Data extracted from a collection

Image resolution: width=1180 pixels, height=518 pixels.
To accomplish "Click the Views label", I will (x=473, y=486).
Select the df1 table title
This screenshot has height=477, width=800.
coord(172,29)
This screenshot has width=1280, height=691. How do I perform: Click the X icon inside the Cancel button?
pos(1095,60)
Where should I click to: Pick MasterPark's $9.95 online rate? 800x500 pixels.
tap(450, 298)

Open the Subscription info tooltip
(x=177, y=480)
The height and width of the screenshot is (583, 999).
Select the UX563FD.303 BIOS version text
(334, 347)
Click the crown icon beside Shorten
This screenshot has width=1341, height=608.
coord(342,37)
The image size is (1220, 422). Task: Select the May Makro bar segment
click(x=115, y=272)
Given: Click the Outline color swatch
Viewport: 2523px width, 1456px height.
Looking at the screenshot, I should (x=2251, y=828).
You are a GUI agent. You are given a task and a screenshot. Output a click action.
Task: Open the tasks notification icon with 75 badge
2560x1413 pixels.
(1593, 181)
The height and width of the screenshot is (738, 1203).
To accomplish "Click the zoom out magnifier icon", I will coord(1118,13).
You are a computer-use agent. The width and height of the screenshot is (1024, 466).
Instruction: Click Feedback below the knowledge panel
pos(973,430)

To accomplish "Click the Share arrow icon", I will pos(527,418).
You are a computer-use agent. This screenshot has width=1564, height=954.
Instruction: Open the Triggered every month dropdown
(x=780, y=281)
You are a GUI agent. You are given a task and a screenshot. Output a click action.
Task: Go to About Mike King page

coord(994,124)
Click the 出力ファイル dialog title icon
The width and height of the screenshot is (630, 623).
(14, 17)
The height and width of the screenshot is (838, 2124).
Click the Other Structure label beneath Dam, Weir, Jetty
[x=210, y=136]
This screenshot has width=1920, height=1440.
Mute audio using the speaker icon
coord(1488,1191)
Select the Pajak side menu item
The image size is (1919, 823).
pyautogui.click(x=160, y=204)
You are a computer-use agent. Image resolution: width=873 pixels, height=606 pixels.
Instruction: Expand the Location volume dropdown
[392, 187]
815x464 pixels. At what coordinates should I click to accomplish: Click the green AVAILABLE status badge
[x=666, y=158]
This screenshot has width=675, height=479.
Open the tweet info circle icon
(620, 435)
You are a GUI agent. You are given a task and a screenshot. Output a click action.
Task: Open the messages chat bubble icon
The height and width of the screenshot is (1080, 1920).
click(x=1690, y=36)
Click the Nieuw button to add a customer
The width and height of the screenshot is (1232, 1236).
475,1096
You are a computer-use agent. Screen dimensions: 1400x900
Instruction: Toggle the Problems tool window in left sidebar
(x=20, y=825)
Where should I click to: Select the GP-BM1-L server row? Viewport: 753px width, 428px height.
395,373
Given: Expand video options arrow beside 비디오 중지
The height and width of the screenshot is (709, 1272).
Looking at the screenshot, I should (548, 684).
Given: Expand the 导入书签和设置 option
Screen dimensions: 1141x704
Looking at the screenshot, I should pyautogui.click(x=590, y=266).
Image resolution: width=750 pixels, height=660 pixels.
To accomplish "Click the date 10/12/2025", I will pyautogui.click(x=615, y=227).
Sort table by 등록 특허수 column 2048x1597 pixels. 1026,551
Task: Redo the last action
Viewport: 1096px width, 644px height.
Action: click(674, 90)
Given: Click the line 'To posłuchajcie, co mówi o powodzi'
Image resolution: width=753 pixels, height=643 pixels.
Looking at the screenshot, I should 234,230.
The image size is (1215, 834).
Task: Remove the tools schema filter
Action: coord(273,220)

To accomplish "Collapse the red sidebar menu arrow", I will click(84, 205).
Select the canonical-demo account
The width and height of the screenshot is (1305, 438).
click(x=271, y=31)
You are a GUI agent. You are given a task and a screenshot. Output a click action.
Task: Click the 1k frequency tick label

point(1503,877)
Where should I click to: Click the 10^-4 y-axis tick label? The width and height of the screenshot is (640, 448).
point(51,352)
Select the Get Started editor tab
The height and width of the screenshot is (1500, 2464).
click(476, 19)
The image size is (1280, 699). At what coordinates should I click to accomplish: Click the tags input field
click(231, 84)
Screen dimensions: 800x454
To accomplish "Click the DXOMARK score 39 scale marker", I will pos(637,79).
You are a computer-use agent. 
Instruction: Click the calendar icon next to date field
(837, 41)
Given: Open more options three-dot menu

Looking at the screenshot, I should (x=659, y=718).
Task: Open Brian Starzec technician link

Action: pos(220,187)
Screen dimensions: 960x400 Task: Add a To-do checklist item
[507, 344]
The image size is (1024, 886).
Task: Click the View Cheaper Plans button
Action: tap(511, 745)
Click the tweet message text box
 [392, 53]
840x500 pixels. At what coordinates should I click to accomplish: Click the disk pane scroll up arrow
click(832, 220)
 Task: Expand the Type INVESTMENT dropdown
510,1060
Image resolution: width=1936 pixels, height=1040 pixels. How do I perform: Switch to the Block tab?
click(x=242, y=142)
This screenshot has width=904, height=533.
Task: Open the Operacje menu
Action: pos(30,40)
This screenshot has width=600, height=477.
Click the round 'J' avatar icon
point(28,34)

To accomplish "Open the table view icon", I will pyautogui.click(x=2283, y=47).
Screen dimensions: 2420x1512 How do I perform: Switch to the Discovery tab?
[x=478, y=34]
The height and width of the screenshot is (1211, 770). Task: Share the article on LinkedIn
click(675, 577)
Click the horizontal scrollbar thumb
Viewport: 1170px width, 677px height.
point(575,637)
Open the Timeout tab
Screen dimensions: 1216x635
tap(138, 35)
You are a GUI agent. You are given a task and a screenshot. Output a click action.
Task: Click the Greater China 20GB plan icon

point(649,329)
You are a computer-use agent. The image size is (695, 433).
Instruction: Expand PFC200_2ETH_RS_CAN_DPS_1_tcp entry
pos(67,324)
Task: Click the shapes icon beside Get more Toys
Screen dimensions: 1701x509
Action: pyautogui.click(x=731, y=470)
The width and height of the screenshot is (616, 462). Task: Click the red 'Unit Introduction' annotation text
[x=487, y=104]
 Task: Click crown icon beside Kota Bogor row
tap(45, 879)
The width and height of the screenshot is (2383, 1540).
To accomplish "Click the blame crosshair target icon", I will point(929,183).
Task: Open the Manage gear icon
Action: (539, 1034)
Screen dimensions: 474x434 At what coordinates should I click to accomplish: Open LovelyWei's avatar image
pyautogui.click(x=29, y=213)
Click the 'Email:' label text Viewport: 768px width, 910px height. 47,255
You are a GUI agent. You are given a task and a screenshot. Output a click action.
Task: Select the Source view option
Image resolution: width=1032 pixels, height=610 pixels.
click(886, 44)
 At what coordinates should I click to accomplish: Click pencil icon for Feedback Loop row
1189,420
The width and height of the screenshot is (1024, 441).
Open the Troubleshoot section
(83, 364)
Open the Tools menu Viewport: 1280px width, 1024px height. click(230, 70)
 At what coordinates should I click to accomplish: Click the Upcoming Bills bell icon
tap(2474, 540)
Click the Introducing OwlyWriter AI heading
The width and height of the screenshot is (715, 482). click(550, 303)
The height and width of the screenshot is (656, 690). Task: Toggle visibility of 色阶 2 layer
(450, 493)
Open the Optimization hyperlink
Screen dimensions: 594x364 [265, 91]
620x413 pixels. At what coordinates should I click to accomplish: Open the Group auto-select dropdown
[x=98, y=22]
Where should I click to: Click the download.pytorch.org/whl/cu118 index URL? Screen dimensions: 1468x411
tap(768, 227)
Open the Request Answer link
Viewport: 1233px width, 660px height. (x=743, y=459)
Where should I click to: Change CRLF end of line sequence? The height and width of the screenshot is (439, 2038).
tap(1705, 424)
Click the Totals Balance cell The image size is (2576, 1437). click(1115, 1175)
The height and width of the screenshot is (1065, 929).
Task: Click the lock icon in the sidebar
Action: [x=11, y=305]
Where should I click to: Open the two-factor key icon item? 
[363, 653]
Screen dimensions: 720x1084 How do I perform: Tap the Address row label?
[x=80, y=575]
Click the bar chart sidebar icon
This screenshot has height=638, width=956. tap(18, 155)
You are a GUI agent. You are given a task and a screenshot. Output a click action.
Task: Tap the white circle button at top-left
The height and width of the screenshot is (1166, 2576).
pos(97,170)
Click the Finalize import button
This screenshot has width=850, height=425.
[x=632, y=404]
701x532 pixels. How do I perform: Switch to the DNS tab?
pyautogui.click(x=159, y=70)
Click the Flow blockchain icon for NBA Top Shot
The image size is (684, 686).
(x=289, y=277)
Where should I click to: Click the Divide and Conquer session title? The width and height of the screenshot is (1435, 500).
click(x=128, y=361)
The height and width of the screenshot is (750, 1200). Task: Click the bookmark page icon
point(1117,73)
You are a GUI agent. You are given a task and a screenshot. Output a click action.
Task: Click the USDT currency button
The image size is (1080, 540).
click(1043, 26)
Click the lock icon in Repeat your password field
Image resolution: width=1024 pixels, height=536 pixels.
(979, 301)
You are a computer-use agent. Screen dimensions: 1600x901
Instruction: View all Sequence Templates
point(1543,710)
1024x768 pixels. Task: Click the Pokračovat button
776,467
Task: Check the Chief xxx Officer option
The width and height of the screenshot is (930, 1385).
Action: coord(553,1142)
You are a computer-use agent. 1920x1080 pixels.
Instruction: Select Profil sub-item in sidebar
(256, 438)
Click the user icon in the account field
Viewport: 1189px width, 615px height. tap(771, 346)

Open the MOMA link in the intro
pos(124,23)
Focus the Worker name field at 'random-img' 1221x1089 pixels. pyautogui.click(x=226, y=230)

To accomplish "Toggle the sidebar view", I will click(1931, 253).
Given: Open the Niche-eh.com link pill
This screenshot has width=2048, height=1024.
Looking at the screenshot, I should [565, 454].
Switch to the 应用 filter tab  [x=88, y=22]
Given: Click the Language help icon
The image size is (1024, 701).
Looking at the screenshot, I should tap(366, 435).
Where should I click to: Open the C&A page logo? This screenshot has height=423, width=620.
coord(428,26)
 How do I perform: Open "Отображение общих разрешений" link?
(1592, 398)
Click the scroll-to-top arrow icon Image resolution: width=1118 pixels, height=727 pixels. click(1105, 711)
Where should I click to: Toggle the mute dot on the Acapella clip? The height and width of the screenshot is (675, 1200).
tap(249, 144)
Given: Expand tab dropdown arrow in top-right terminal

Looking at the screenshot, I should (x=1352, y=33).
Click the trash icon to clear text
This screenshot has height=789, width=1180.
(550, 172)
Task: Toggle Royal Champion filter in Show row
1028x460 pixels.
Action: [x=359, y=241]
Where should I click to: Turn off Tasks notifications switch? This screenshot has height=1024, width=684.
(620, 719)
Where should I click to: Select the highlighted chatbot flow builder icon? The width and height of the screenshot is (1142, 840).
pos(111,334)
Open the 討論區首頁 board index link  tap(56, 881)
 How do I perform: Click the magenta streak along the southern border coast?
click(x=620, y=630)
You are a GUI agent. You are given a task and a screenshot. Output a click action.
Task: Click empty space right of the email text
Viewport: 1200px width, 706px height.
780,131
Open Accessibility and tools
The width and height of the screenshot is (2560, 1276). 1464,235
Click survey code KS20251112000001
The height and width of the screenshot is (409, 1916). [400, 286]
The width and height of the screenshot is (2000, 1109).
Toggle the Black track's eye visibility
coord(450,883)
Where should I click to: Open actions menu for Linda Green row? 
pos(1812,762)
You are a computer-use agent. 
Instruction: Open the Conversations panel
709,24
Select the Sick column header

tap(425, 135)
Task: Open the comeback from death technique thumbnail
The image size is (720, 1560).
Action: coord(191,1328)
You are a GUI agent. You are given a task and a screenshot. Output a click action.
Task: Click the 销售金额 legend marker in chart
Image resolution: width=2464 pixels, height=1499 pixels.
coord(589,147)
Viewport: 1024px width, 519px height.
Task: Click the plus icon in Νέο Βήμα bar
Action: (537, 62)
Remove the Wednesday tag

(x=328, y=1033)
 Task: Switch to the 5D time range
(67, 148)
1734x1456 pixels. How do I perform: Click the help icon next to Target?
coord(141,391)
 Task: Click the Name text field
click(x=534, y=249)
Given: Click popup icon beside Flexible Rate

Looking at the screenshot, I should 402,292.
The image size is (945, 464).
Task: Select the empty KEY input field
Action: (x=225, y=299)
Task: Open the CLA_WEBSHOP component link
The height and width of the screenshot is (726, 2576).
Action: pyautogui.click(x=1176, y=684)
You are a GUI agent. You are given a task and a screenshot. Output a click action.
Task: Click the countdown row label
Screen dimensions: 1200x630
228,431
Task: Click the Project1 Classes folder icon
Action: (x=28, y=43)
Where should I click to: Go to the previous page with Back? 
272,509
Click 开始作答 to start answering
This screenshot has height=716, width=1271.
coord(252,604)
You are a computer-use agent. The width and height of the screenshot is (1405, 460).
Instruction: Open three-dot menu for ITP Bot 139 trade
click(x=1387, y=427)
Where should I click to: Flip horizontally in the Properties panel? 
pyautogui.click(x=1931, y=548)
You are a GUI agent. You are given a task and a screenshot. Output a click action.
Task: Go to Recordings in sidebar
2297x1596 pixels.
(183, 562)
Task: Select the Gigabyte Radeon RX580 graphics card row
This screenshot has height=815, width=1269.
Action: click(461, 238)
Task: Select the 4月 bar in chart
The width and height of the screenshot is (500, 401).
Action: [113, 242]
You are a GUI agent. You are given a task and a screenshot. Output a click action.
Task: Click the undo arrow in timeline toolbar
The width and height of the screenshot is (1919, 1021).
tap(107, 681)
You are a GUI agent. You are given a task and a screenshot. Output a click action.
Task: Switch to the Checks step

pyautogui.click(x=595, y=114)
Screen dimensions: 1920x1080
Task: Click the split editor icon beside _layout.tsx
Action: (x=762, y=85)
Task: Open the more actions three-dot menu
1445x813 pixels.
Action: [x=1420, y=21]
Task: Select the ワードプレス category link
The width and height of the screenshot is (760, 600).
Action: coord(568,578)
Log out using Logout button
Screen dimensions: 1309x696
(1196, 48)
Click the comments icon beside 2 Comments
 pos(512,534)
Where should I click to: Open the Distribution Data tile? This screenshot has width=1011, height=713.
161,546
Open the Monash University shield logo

▶ _WHAT THIS TASK INVOLVES_:
Retype the stretch of entries from the line containing "Open the Optimization hyperlink" through the line containing "[x=632, y=404]", including both of those lines.

▶ _SOLVED PROBLEM_:
Open the Optimization hyperlink
Screen dimensions: 594x364 [265, 91]
620x413 pixels. At what coordinates should I click to accomplish: Open the Group auto-select dropdown
[x=98, y=22]
Where should I click to: Click the download.pytorch.org/whl/cu118 index URL? Screen dimensions: 1468x411
tap(768, 227)
Open the Request Answer link
Viewport: 1233px width, 660px height. (x=743, y=459)
Where should I click to: Change CRLF end of line sequence? The height and width of the screenshot is (439, 2038).
tap(1705, 424)
Click the Totals Balance cell The image size is (2576, 1437). click(1115, 1175)
The height and width of the screenshot is (1065, 929).
Task: Click the lock icon in the sidebar
Action: [x=11, y=305]
Where should I click to: Open the two-factor key icon item? 
[363, 653]
Screen dimensions: 720x1084 How do I perform: Tap the Address row label?
[x=80, y=575]
Click the bar chart sidebar icon
This screenshot has height=638, width=956. tap(18, 155)
You are a GUI agent. You are given a task and a screenshot. Output a click action.
Task: Tap the white circle button at top-left
The height and width of the screenshot is (1166, 2576).
pos(97,170)
Click the Finalize import button
This screenshot has width=850, height=425.
[x=632, y=404]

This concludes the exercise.